- **What is needed**:
Starting with the line that contains "Click 'Applicant need" and continuing through the end of the material, write those lines again with "personal details" swapped for "contact details" and nothing else altered. Leave out the pictures.
────
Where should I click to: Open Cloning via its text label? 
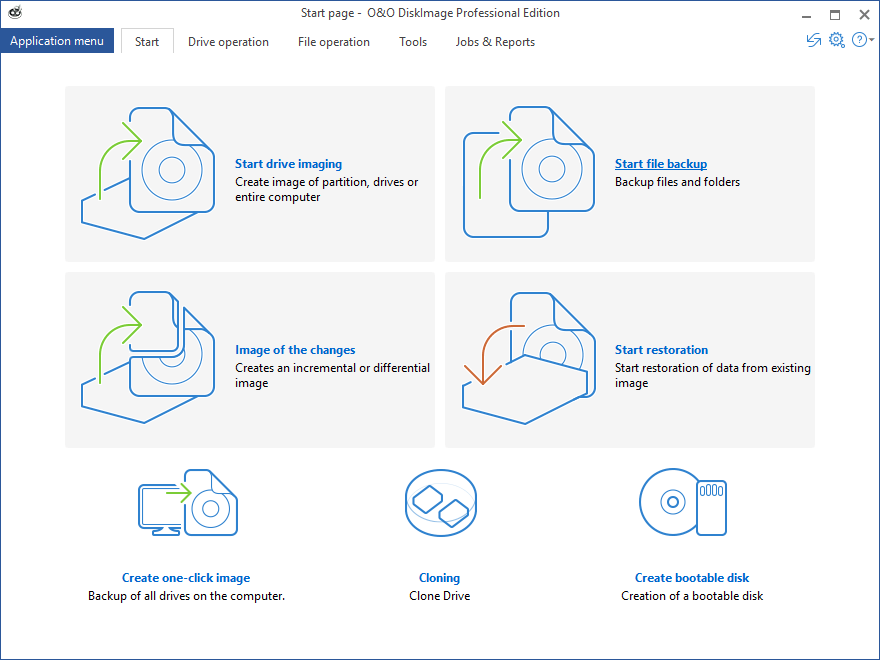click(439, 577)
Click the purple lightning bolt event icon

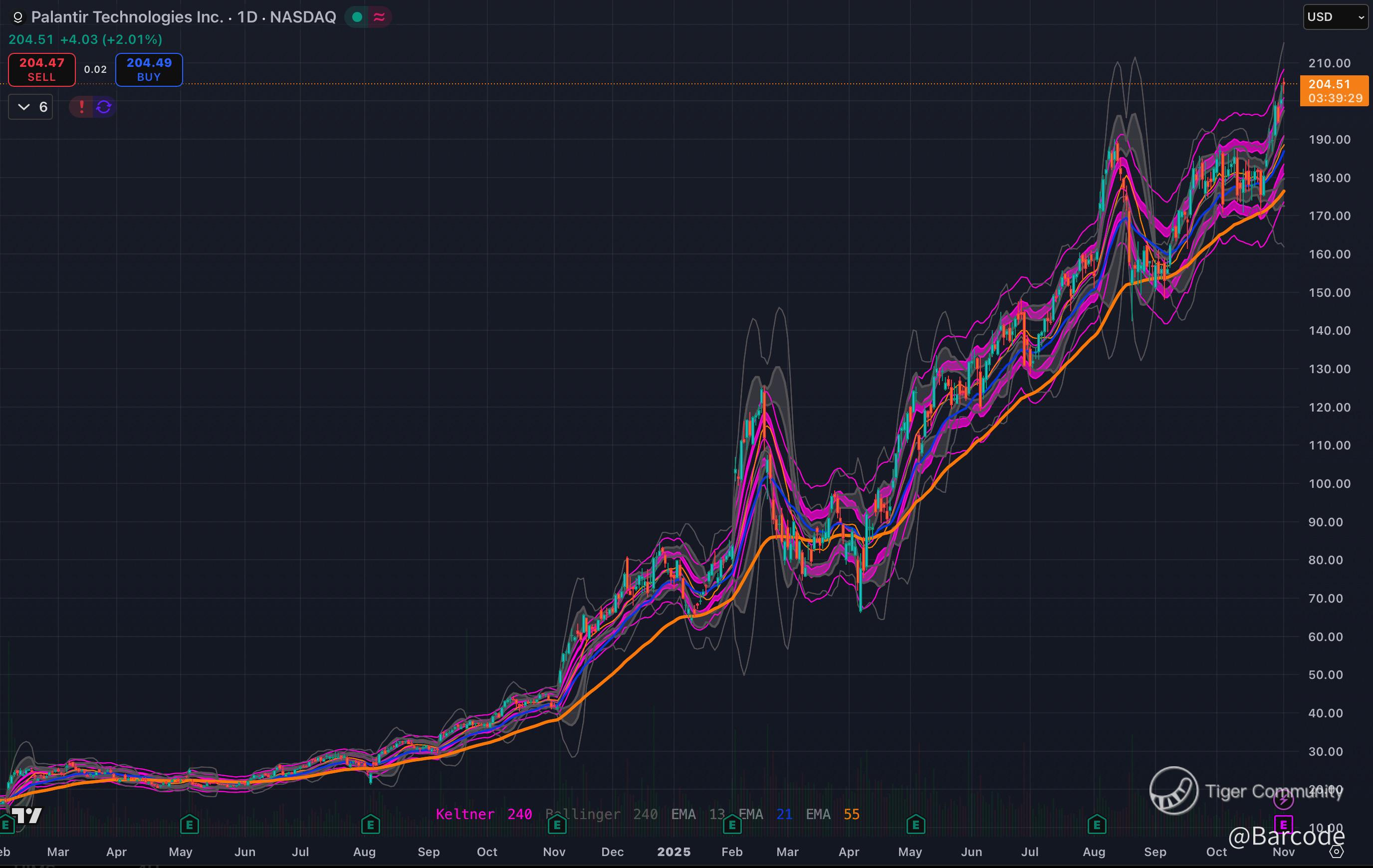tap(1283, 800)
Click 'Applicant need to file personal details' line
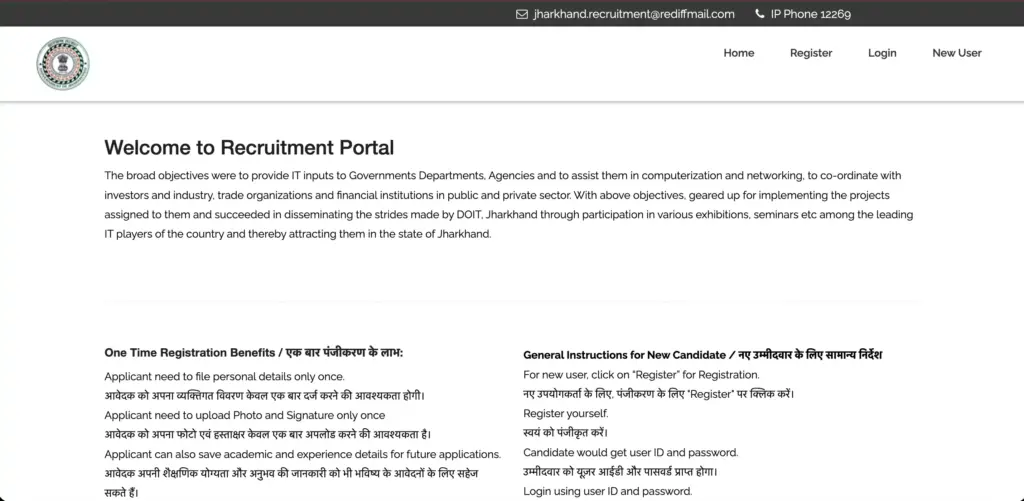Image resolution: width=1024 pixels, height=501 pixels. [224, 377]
────
- **The completed task**:
Click 'Applicant need to file contact details' line
Image resolution: width=1024 pixels, height=501 pixels. [224, 377]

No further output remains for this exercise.